When common people are introduced to free software, the first application which entails their freedom is a multimedia player for the web browser, namely Adobe's Flash Player. Creating a replacement for it is a High Priority Free Software Projects. Let's look deeper into the issue!

Adobe's Flash Player is the de facto standard for interactive multimedia on the web. It is rare to find a website that does not contain embedded Flash files, so the browsing experience of the users of Adobe Flash Player becomes largely biased by one single company. On the other hand, we don't have information about the internals of the proprietary application, so it is theoretically possible that the invoked Flash Player Plugin reports usage patterns to the mother company, which would mean that almost the whole browsing experience of a particular user is tracked.

The pattern behind

The cause for site creators to use embedded Flash movies is most likely the missing open standard for interactive multimedia. There are open audio and video formats, there are open raster and vector image formats, there is even the at-last free Java platform to build upon, but there is not a single standard to describe how to implement animations. Although this could be still circumvented in rather hard ways (for example using Javascript and SVG, or Java), there is not a single tool to do the work - not a tool that could be used by the general public. So not just Adobe's Flash Player is filling a market gap, but also Adobe Flash, the content creator application does so.

Due to the public's demand for an animated web, Adobe conquered a position where every part of a platform: the file format, the content creation and the content player are in the company's hand. This is a monopoly.

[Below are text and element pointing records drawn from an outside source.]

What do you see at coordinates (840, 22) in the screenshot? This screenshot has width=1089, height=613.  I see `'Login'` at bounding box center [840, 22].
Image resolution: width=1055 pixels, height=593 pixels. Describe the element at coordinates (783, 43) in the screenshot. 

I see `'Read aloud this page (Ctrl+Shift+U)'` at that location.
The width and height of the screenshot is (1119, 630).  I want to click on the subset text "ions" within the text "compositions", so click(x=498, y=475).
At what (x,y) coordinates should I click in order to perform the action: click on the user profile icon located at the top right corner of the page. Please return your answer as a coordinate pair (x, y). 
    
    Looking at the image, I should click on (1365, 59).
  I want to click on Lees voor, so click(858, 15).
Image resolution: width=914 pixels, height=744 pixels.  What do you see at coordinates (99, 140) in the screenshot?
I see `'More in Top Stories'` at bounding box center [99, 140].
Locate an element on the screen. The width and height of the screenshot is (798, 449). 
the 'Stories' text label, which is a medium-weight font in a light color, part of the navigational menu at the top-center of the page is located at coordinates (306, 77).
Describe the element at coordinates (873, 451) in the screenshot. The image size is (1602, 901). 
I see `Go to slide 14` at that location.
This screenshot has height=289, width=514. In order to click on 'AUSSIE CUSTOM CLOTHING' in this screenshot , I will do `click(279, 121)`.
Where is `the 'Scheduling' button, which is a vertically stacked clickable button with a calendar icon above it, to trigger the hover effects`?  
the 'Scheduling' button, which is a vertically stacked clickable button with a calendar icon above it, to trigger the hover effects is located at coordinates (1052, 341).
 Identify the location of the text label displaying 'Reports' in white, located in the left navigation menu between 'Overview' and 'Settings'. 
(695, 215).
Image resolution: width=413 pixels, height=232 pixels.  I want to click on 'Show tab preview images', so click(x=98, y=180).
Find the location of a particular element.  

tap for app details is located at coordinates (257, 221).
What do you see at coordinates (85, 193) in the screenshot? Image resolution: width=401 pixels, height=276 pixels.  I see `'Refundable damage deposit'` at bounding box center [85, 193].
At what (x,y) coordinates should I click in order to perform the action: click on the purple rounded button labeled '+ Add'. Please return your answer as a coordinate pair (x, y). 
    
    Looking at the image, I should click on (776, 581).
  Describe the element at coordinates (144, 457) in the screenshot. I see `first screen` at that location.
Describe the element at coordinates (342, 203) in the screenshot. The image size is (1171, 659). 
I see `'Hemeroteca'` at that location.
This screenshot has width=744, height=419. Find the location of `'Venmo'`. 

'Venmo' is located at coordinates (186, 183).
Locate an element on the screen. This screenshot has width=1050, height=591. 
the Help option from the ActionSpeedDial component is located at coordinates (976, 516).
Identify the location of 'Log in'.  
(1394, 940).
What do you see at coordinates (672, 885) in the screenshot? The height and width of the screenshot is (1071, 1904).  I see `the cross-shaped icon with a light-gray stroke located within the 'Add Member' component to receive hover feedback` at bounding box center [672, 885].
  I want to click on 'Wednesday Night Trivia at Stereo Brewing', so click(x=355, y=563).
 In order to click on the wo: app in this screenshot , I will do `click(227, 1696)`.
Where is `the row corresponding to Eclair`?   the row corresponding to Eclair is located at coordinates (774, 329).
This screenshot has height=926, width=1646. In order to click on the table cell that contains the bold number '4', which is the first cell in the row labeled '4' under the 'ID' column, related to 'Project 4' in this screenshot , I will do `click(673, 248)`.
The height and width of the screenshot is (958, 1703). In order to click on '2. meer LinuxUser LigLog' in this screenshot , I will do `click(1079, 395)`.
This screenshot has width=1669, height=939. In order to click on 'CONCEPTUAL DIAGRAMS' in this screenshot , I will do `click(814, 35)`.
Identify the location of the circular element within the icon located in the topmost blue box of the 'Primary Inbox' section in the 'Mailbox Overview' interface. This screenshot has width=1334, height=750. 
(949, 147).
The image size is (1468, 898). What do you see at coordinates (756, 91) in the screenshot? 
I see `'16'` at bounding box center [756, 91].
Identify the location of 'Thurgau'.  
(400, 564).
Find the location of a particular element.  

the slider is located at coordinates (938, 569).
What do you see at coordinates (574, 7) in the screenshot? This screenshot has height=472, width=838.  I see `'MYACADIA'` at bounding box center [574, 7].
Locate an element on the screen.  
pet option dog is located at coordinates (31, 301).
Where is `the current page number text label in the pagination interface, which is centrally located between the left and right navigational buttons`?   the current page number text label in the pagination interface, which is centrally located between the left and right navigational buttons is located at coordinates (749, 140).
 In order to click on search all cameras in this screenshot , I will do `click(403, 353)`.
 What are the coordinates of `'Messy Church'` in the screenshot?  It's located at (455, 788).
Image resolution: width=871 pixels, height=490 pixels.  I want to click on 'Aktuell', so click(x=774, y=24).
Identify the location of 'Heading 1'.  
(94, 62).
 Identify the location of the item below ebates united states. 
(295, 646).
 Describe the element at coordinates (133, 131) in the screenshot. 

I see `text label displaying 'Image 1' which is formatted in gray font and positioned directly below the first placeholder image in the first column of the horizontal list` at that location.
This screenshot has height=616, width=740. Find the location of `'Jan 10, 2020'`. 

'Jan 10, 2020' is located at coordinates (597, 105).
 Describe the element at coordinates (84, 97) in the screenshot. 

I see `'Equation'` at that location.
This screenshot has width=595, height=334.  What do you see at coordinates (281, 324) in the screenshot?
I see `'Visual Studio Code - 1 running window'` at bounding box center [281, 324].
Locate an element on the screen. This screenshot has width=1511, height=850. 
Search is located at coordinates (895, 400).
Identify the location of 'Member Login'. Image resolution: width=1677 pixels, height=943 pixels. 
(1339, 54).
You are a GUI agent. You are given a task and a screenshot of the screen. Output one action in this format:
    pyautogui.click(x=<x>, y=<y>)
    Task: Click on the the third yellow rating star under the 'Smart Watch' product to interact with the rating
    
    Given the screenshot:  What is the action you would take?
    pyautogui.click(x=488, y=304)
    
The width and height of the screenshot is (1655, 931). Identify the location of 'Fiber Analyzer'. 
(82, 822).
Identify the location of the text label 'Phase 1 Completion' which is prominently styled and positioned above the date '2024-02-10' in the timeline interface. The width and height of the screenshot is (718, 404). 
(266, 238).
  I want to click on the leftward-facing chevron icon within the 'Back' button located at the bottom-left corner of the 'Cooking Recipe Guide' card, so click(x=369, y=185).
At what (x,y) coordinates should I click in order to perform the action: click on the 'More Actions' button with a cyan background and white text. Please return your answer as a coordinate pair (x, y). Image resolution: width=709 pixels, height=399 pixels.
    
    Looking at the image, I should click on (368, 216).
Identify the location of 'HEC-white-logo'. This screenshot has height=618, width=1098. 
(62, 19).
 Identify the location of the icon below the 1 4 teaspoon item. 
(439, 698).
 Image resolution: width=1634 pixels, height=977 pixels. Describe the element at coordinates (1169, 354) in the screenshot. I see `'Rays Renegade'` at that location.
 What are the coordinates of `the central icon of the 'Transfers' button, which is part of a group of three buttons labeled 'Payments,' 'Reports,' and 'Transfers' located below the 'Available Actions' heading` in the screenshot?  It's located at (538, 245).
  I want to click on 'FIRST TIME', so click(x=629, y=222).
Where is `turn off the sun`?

Reaction of the free world

Among these circumstances the creation of GNASH, a free replacement Flash player is by far not enough. The real missed thing is an open standard for interactive animated content, which can introduce competition among content creation tools. Without that the whole multimedia web market stays dictated by Adobe releasing newer and newer versions of their proprietary platform, and forcing newer and newer free software users to install non-free software. In my opinion freedom should not follow: freedom should create.